文本节选:
====================

显然牛每次吃完一棵草都是在某个区间的左/右端点。。因为把路过的草吃掉总比不吃来得好
那么这题就变成一道区间dp,设f[i][j][k]为区间[i,j]在k(左,右)端点的最小值
然后。。。没啦!
所以区间dp是建立在比它更小的区间上完成的~
#include<cstdio>
#include<iostream>
#include<algorithm>
#include<cstring>
#include<string>
#include<queue>
#include<stack>
#include<vector>
#include<cstdlib>
#include<map>
#include<cmath>
using namespace std;
const int maxn = 1e3 + 10;
typedef long long LL;
LL f[maxn][maxn][2],a[maxn],n,i,j,s;
int main()
{
#ifndef ONLINE_JUDGE
#ifndef YZY
freopen(".in","r",stdin);
freopen(".out","w",stdout);
#else
freopen("yzy.txt","r",stdin);
#endif
#endif
cin >> n >> s;
for (i = 1; i <= n; i++) scanf("%d",&a[i]);
sort (a + 1,a + n + 1);
memset(f,127,sizeof(f));
for (i = 1; i <= n; i++) f[i][i][0] = f[i][i][1] = abs(a[i] - s) * n;
for (int l = 2; l <= n; l++)

====================

练习要求: 根据文本节选，说明牛每次吃完一棵草为什么都在某个区间的左端点或右端点。

记录信息:
====================

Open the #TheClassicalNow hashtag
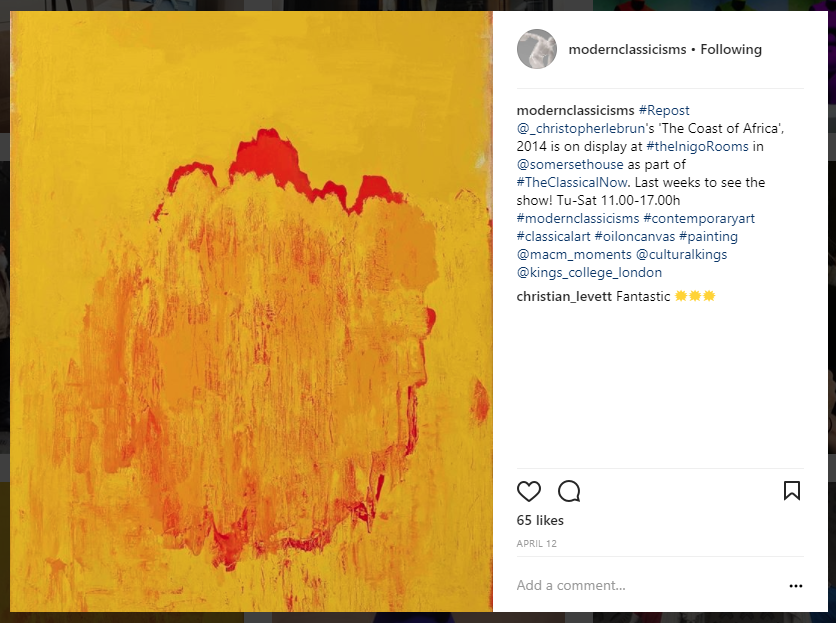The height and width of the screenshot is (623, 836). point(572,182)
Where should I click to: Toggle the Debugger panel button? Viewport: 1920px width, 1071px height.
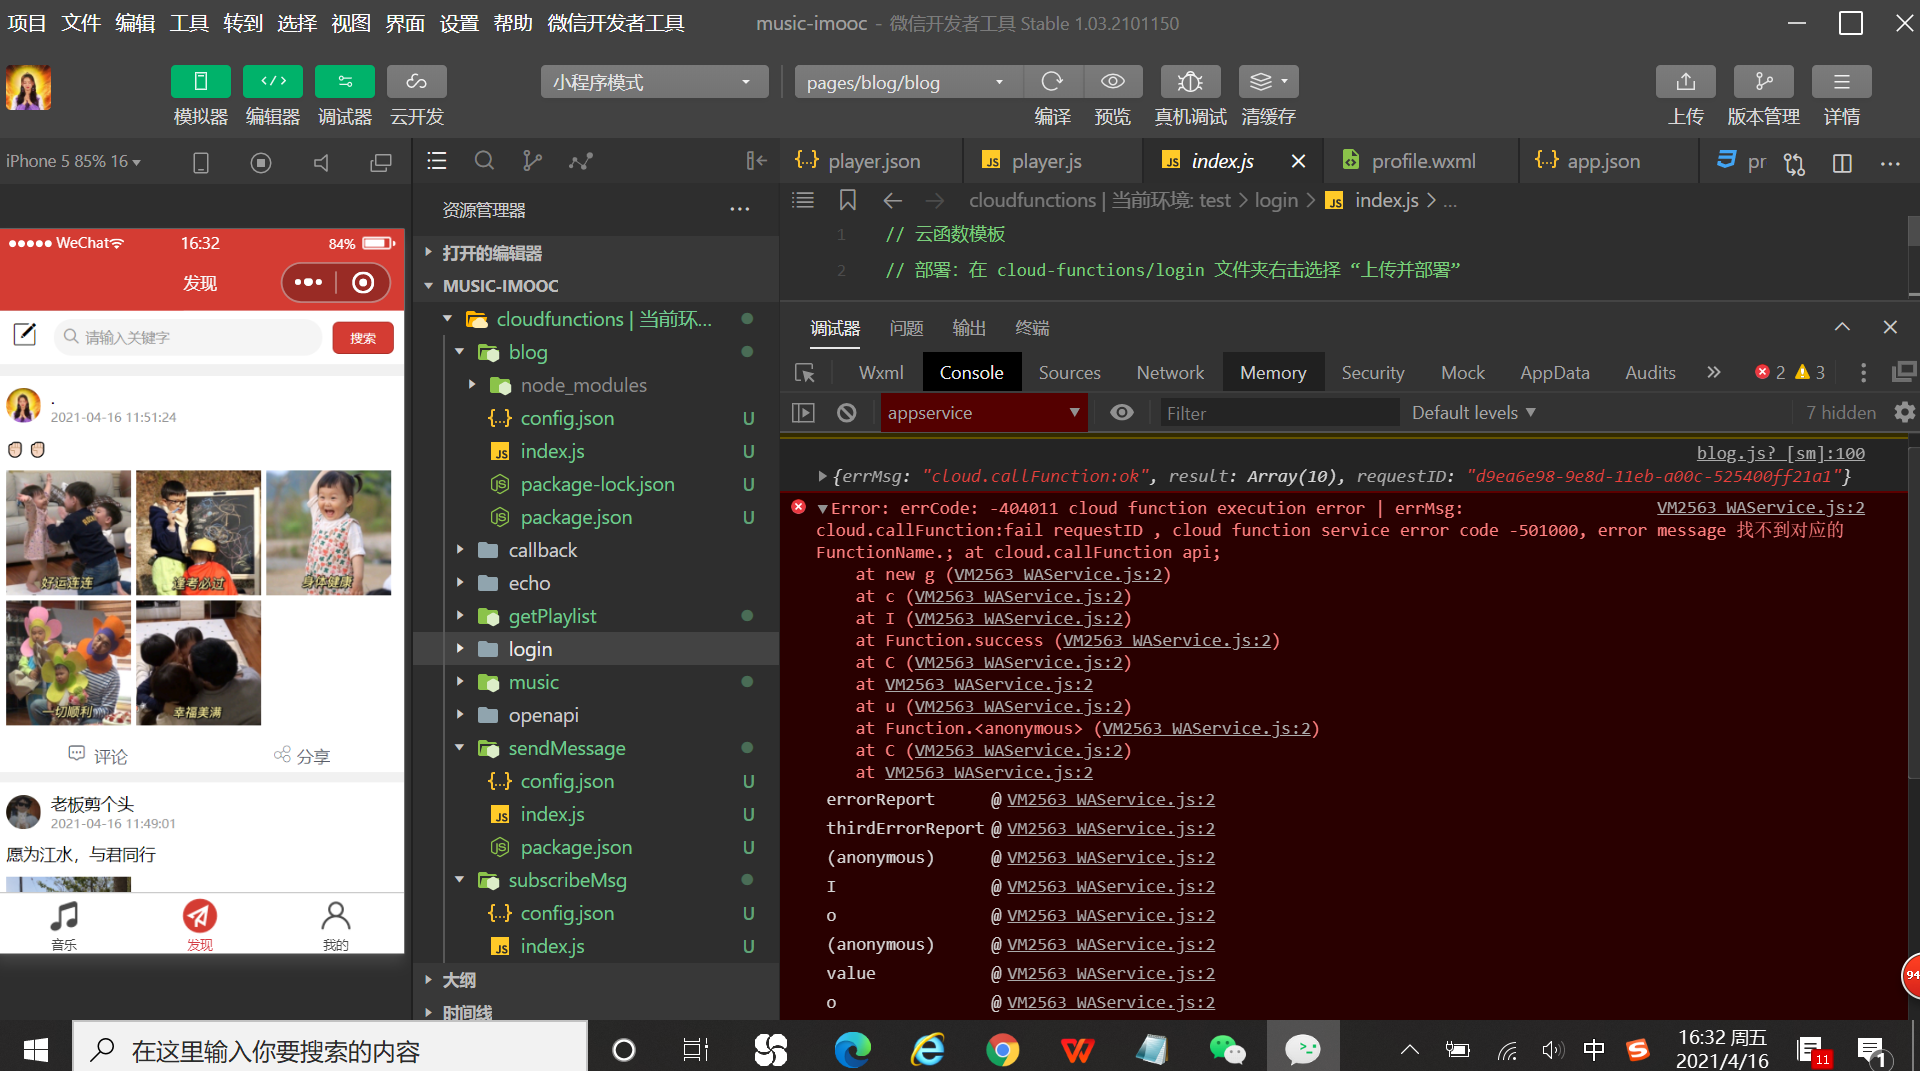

====================

本题结果: 因为把路过的草吃掉总比不吃来得好。